The development program for CS1 in PAH is further supported by the Orphan Drug Designation (ODD) granted by the US FDA in March 2020, and the Orphan Medicinal Product Designation (OMPD) granted by the European Commission (by recommendation of the European Medicines Agency, EMA) in August 2024. Through the granted ODD/OMPD, the FDA and EMA indicate that they believe that CS1 has the potential to offer patients with PAH a significantly improved treatment.

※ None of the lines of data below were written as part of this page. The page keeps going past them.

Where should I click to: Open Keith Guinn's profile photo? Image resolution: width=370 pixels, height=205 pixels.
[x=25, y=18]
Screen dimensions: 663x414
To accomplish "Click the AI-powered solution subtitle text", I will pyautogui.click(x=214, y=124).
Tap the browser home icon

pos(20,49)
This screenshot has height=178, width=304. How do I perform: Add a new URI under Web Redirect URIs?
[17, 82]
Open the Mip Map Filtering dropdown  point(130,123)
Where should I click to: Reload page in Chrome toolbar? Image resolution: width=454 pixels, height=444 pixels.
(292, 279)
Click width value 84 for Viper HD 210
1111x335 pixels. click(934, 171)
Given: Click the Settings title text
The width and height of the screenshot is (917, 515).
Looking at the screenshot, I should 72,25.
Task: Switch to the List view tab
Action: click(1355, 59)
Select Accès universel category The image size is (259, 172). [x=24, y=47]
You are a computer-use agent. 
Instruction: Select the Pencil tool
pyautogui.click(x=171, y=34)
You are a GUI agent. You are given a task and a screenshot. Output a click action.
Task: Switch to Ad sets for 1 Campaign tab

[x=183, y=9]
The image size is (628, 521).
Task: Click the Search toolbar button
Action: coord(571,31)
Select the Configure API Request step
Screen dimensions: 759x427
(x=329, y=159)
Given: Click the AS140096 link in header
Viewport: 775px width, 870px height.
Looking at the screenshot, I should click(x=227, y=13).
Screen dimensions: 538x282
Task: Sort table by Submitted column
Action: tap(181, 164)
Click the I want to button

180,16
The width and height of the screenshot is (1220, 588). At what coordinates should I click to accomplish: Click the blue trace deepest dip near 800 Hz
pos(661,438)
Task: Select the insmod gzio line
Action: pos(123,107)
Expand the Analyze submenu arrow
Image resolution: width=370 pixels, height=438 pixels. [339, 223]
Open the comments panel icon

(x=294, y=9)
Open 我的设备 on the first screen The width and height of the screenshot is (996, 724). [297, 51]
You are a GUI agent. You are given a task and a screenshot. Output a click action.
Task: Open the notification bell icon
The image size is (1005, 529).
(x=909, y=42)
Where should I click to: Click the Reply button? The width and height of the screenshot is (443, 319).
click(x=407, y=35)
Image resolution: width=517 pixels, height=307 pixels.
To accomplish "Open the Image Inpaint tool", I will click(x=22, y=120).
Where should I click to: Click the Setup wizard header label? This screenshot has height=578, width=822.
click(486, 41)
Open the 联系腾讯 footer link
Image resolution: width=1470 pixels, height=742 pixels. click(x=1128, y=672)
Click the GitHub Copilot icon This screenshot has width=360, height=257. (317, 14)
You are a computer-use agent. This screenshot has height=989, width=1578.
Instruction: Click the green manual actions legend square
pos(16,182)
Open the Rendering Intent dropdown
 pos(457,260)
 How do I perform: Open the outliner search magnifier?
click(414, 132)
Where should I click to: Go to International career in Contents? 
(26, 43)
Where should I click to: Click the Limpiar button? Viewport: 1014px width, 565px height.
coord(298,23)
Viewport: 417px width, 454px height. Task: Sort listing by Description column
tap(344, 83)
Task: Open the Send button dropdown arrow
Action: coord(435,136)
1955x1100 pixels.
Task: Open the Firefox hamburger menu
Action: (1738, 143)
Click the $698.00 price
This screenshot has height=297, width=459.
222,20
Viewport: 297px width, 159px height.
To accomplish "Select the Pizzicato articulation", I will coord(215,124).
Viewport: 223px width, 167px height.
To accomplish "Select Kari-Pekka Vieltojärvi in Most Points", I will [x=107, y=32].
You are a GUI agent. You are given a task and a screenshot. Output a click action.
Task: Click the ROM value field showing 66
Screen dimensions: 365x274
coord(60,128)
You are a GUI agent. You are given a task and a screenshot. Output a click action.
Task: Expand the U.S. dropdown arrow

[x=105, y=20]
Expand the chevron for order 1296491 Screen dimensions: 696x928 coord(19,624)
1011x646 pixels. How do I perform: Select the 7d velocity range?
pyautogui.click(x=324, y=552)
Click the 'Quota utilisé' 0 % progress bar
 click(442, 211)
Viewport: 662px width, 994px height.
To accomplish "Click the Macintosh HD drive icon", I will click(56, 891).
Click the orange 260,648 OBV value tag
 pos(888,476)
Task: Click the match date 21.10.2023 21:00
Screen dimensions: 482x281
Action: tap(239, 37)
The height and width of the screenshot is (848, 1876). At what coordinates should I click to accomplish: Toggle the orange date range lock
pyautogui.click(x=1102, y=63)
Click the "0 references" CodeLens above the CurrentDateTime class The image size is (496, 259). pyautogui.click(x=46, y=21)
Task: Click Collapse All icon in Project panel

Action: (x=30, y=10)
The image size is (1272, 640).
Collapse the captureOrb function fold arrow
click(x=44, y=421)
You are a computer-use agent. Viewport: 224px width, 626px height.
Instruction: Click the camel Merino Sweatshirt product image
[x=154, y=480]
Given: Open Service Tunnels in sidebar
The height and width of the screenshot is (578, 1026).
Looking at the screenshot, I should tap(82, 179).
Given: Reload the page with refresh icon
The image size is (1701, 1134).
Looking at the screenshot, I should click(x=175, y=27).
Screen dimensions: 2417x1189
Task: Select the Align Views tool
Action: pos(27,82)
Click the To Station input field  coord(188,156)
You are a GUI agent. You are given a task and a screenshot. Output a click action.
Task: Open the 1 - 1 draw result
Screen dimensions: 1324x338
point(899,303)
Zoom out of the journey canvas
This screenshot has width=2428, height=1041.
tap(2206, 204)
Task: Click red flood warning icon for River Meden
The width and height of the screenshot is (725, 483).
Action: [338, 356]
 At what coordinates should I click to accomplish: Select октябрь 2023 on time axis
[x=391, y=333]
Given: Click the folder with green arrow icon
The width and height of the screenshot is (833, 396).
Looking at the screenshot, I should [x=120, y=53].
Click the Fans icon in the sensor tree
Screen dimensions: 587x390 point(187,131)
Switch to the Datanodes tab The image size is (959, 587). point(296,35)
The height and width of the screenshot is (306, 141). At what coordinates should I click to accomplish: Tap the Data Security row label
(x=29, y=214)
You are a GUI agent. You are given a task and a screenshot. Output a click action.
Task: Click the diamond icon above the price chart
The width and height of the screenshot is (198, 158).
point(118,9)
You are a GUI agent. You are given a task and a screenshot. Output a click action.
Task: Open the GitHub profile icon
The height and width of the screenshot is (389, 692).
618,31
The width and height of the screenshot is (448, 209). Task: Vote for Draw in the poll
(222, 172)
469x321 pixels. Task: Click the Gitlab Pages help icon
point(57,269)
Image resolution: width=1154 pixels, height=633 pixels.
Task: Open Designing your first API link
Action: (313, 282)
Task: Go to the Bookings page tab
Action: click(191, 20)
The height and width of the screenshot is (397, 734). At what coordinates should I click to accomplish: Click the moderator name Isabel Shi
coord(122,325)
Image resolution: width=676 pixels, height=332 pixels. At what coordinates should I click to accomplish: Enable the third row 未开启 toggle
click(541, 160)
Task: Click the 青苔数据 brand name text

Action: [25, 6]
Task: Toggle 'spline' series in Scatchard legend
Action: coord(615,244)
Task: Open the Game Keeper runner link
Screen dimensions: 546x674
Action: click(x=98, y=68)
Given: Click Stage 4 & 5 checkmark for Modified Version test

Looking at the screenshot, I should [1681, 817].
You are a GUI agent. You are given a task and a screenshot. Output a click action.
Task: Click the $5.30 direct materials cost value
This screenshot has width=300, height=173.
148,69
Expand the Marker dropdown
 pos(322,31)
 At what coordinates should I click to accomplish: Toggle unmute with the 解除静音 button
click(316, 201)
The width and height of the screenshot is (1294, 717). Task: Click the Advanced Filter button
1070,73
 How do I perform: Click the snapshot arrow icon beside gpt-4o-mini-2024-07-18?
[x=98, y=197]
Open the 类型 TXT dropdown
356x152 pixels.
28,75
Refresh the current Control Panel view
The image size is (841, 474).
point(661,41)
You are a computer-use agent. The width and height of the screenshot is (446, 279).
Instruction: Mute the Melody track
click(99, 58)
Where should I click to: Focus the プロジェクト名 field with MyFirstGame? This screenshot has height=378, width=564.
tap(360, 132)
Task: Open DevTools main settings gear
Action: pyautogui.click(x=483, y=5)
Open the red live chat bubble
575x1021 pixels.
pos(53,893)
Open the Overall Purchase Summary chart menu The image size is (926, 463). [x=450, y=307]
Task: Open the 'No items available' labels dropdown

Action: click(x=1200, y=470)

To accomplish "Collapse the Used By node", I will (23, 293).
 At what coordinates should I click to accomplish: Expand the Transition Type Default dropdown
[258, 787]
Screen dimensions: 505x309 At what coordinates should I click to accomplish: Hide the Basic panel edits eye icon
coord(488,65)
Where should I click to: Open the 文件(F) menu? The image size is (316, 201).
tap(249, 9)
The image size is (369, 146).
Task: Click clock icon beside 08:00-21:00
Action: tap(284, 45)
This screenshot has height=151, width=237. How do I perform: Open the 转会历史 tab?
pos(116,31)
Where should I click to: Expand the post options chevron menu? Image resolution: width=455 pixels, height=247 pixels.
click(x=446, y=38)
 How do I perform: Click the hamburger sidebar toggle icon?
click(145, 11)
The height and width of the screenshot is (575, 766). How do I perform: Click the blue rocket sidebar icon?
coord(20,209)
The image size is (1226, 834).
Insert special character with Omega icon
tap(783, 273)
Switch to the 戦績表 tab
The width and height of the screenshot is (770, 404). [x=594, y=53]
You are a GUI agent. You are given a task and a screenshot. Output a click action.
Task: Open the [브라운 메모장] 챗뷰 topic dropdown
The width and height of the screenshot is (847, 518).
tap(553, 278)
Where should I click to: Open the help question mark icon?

A Phase IIa trial evaluating CS1’s safety, tolerability, and exploratory efficacy in patients with the rare disease pulmonary arterial hypertension (PAH) demonstrated that CS1 was safe, well-tolerated and showed a positive impact on exploratory clinical efficacy parameters. CS1 study data, together with preclinical information, is consistent with reversing pathological remodeling. The study’s primary endpoint was to evaluate the safety and tolerability of CS1 treatment in patients with PAH. Other relevant standard endpoints used in previous studies of this patient group have been measured and evaluated in an exploratory fashion. A collaboration agreement with global healthcare company Abbott has allowed Cereno to use their cutting-edge technology CardioMEMS HF System in the trial, to measure mean Pulmonary Arterial Pressure (mPAP) and other hemodynamic parameters.

 

Remarkable Patient Case Study data

A patient case study performed on the first patient having completed the study at a specific clinic showed remarkable efficacy data. In 12 weeks of treatment with CS1, the patient showed a 30% reduction in pulmonary pressure and a 20% increase in cardiac output. The patient’s overall functional status was changed from NYHA/WHO functional class II to I at the end of the treatment period, meaning that the patient had next to normal functional physical capacity with CS1 added to stable conventional therapy.

 

Positive findings from the Data Quality Control Review

In October 2023, a Data Quality Control Review (DQCR), of data obtained by the CardioMEMS HF System from the first 16 patients, was concluded with positive findings. The data quality of the CardioMEMS measurements was found satisfactory with adherence to study protocol and with timely data transfers from the patient's home to the clinic. Efficacy findings showed a clinically meaningful reduction of pulmonary pressure in several patients, included in the data quality control, of a similar or greater magnitude as in the Patient Case.

 

Topline Results from the Phase IIa trial of CS1 in PAH

  • Primary endpoint of safety and tolerability met successfully
  • Positive impact on exploratory clinical efficacy parameters:
    • REVEAL risk score:
      • 43% (9/21) of the patients improved risk score
      • 71% (15/21) of the patients improved or had stable risk score
    • Functional Class:
      • 33% (7/21) of the patients improved functional class
      • 86% (18/21) of the patients improved or had stable functional class
    • Mean pulmonary arterial pressure (mPAP, AUC):
      • 67% (14/21) of the patients had sustained pressure reduction
    • CS1 Phase IIa study data, together with preclinical information, is consistent with reversing pathological remodeling
    • Clear path forward - Engaging with regulatory authorities in pursuing a pivotal trial

Expanded Access Program for CS1 in PAH

Since January 30th 2024, CS1 is approved by the FDA for Expanded Access, or "Compassionate Use", as an extension of the ongoing Phase II trial evaluating CS1 in pulmonary arterial hypertension (PAH). The Expanded Access Program (EAP) will provide Cereno with the opportunity to, under a formal FDA-approved protocol, collect safety and efficacy data from long-term exposure to CS1 in patients with PAH. This initiative not only extends support to those suffering from PAH but will also allow Cereno to gather further documentation of CS1 use in patients suffering from PAH, which will help in discussions with regulatory authorities and support the design of our Phase IIb/III pivotal study with CS1.